Seventh, on intent, the trial court, noting that Eaton adopted its “Atlas” mark after it had actual knowledge of Atlas Movers’ prior use of the mark, concluded that Eaton intended to benefit from customer recognition of Atlas Movers’ mark. Eaton argued the district court lacked an adequate evidentiary basis for this inference, but the Sixth Circuit concluded the trial court was within its discretion in crediting the evidence on intent.

Eighth, addressing the factor of likelihood of expanding products or services to compete with the other party, the trial court noted that since the parties already compete in overlapping transportation and logistical services, this factor did not require evaluation.

Overall, the trial court found that the most important factors in this case were the similarity of marks and strength of mark, both of which heavily favored Atlas Movers. None of the other six factors favored Eaton.

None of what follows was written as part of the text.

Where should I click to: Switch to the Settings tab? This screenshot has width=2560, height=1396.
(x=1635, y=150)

The Sixth Circuit agreed and affirmed.

Also having resolved the claim that Atlas Movers used “Atlas” for logistics services in commerce before the defendant used it, the Sixth Circuit found Eaton’s claim of ownership of the mark “Atlas Logistics” was foreclosed because Eaton cannot own and use “Atlas Trucking” or “Atlas Logistics,” as either is likely to cause confusion with Atlas Movers’ “Atlas” mark.